Dans cette ambiance mouvante, Noureev a situé un enchevêtrement de personnages déchirées et tendus, dans des scènes qu’il décrit lui-même comme «  une succession d’images reliées par une logique plus poétique que  narrative ».

« De nombreuses activités décousues se déroulant simultanément sur scène, font de « Tancrède » un ballet presque impossible à saisir  en une seule fois » reconnaît Alexandre Bland.
 Partagé entre l’Amour sacré et l’Amour profane, après une succession d’épreuves et d’hallucinations, Tancrède (le seul personnage portant un nom) créature multiple et complexe est finalement mis en pièces dans un ultime combat, et sombre dans le chaos initial dont il a jailli.
«Le style est vif et aisé assure Alexander Bland, le vocabulaire un mixage plutôt qu’une fusion de la technique classique et de la modern dance.  Des  images aussi éphémères que fantastiques éclatent sous nos yeux …..comme un magnifique groupe dans le quel Tancrède se débat au centre d’une croix formée par ses alter ego : une carnavalesque procession de fantômes: un violent pas de quatre avec échanges de partenaires, et la dramatique scission finale du héros. Une série de visions aussi vivantes mais difficiles à remémorer que les séquences d’un film de Fellini »

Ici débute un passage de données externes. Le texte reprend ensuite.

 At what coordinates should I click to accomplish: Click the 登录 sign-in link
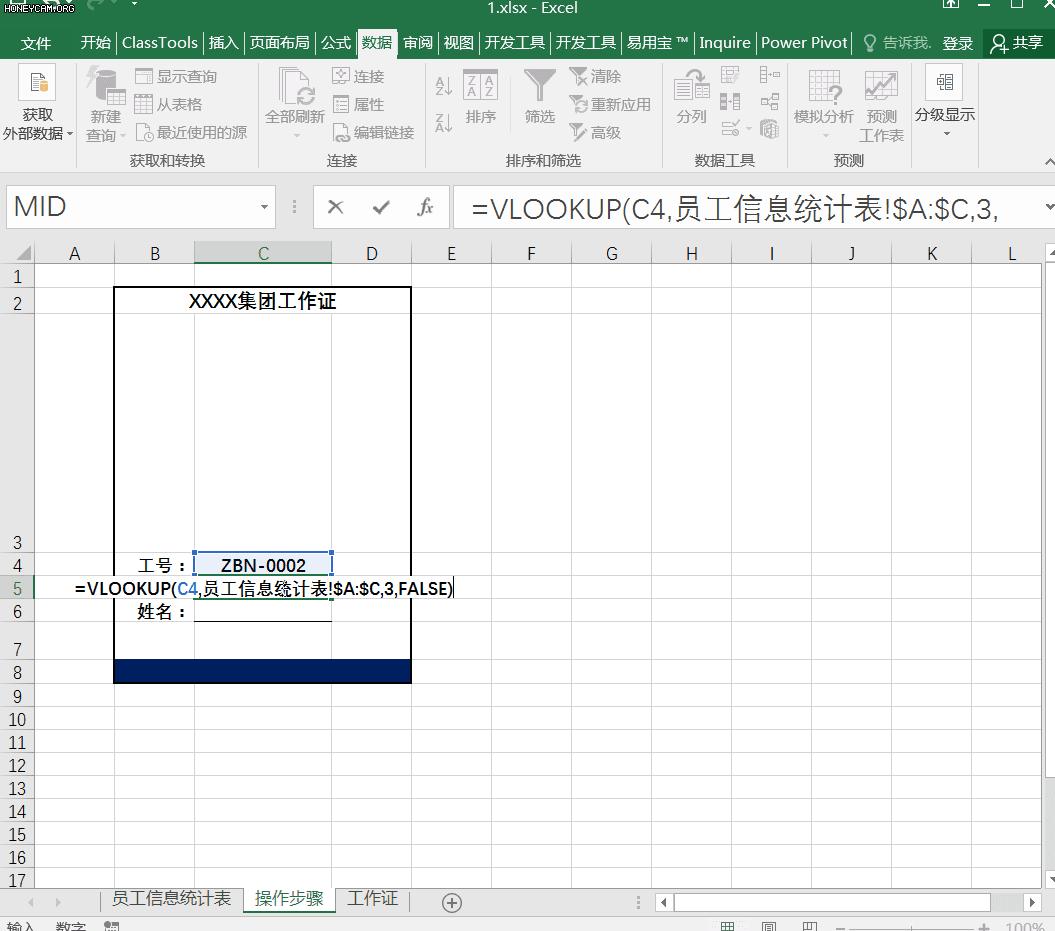(x=957, y=42)
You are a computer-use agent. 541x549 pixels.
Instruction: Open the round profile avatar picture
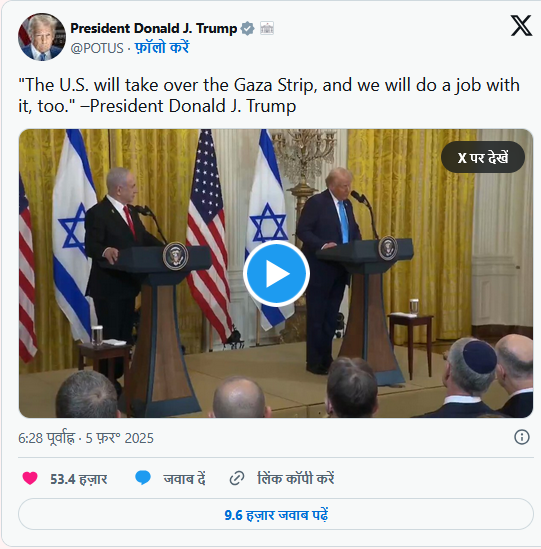pos(42,37)
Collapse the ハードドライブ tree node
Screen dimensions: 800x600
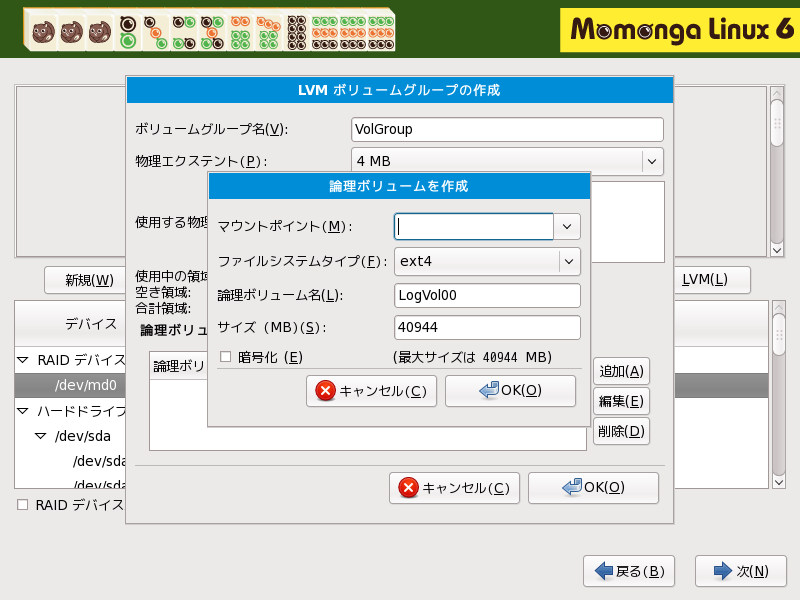[x=23, y=411]
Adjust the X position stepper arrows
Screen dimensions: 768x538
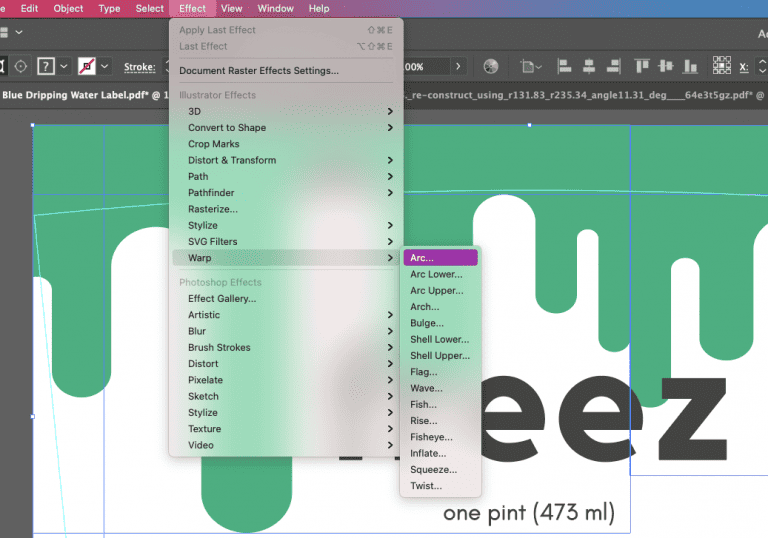point(761,67)
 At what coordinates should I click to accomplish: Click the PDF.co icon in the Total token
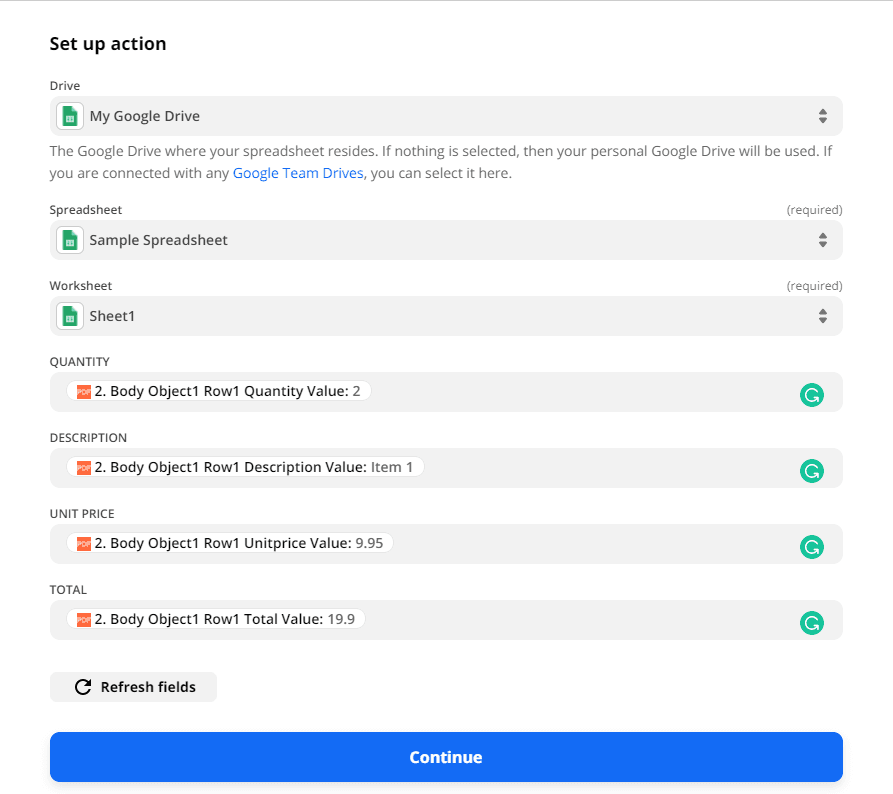[x=84, y=618]
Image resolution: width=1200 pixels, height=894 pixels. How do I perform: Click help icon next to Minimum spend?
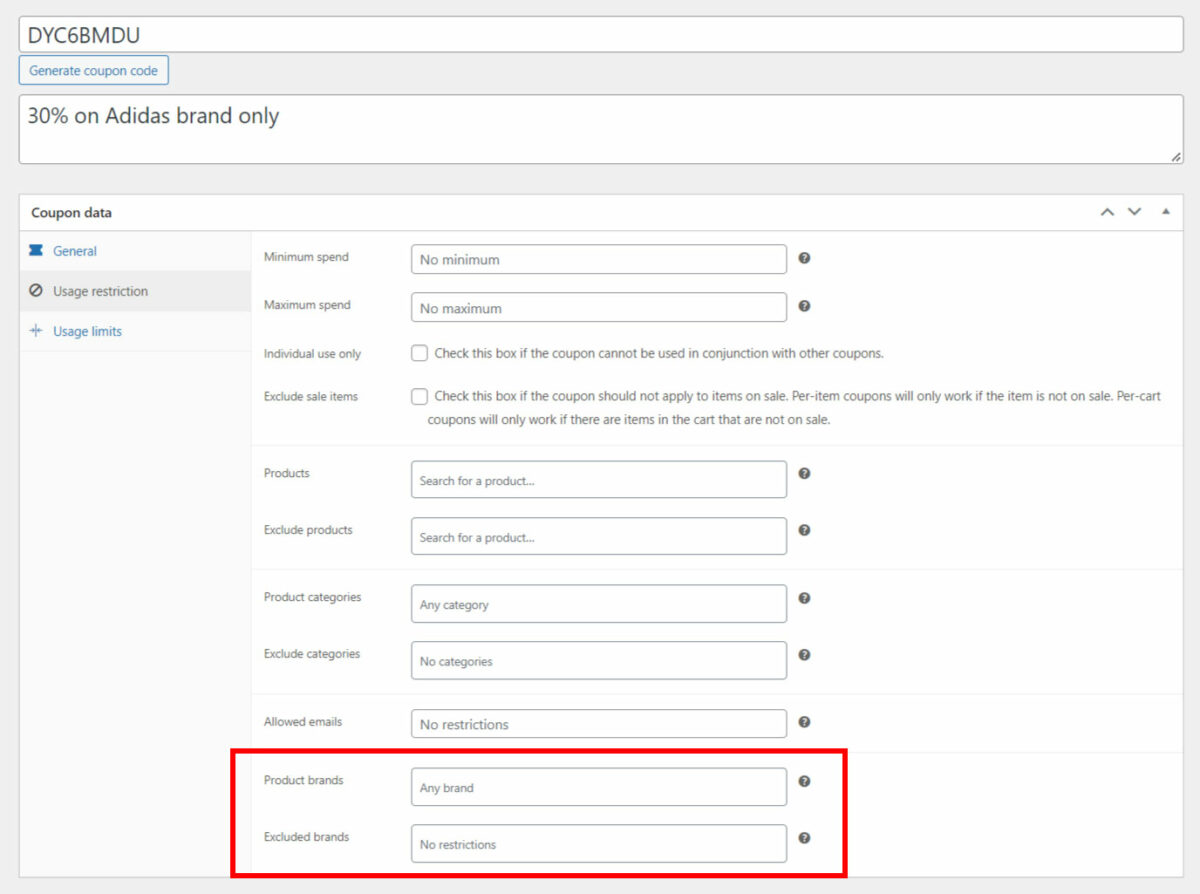pos(804,258)
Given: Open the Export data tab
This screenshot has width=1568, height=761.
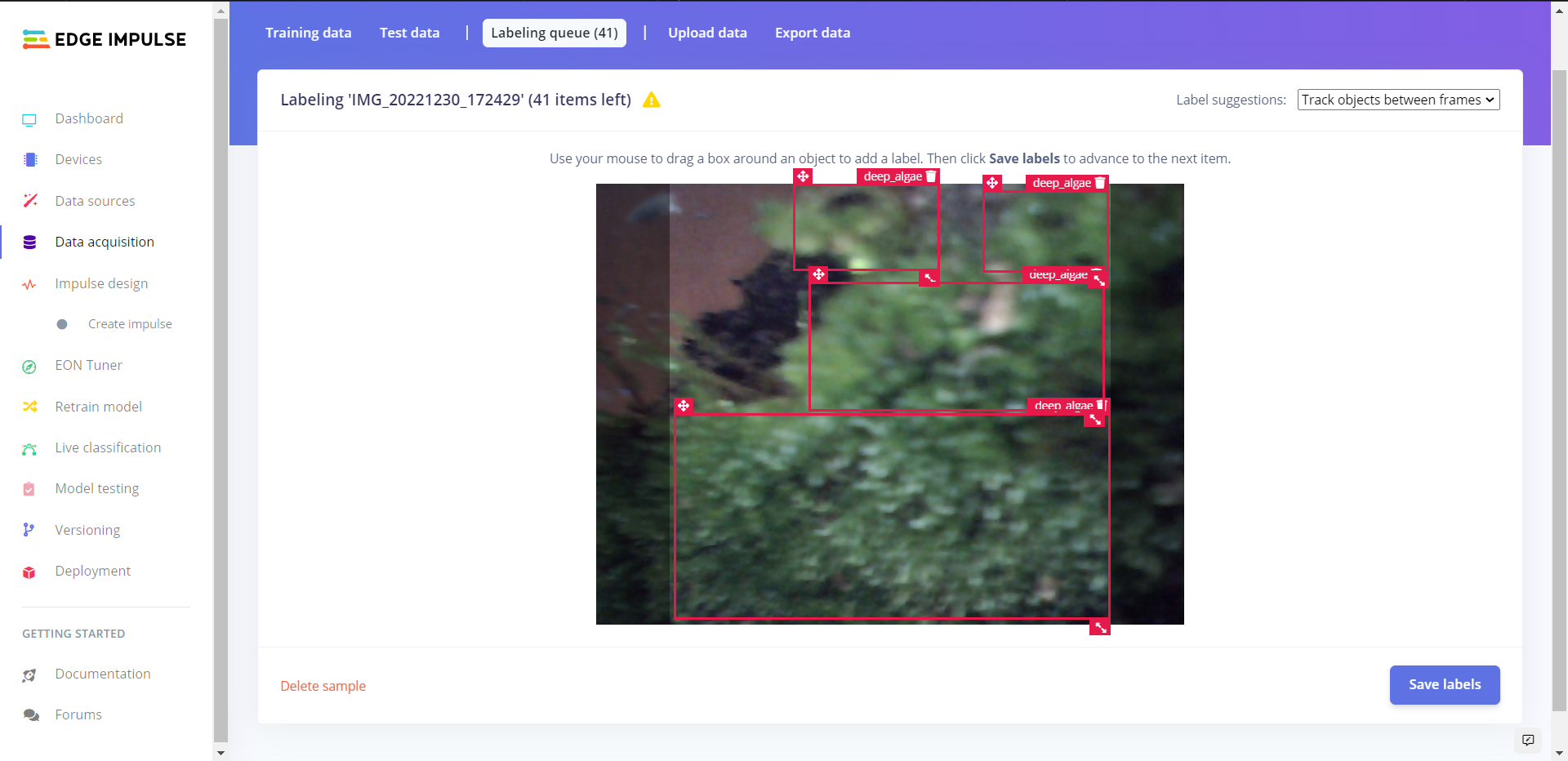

« D’une expérience qui semble délibérément conçue pour laisser le spectateur quelque peu perplexe, un sentiment se dégage avec force conclut Alexander Bland : nous sommes en présence d’un vrai chorégraphe ».

R.S.

Noureev jaillit d’un groupe sombre comme le néant, et se débat contre des forces obscures - monstres à becs d’oiseau-quand il ne se joint pas à de joyeux camarades, comme ses propres doubles,  qui l’entraînent dans des jeux dynamiques.


En maillot et chaussons classiques, le torse enserré dans de noirs lacets, le héros en proie à d’effrayantes visions se livre à une danse violente et tourmentée, véritable combat psychologique,. On peut y entrevoir Noureev lui-même, encore tout étourdit de sa popularité phénoménale en occident, mais coupé de ses racines et placé devant un avenir encore incertain, également partagé entre son amour du classique et son désir de nouveauté, se poser de nombreuses questions sur son identité profonde et ses pulsions intimes. 

Avec cette création originale on sent qu’il a pu exprimer pour la première fois par la danse les sentiments confus qui troublaient son inconscient, et donner libre court à sa fantaisie comme à ses phantasmes.

Bien que les solos de Tancrède fassent la part belle aux tours, aux sauts et aux grands dégagés, Noureev témoigne d’une invention certaine dans les compositions de groupes –notamment dans un très bel alignement de six clones de Tancrède. Il cherche des constructions modernes et audacieuses dans les duos, notamment avec la sensuelle Ully Wührer, et sa chorégraphie témoigne d’une fougue incessante. 

Noureev  prouve sa volonté de sortir du langage classique pour créer une œuvre explosive et personnelle. On retrouvera d’ailleurs un peu de ce personnage tourmenté dans son « Manfred » quelques années plus tard.

R.S.


 

Musique : Hans Werner Henze

Chorégraphie : Rudolf Noureev

En savoir plus « Tancrède » fut donné quatre fois au Staatsoper de Vienne, dans des décors de Barry Kay, et Rudolf Noureev n’en fut que deux fois l’interprète, le 18 mai et le 4 juin. Michael Birkmeyer et Karl Musil incarnèrent en alternance Tancrède les autres soirs. Sans être réellement un succès, car la chorégraphie trop « schizophrénique » dérouta le public et la presse autrichienne, l’expérience fut extrêmement enrichissante pour Noureev qui put prendre conscience de ses forces créatives.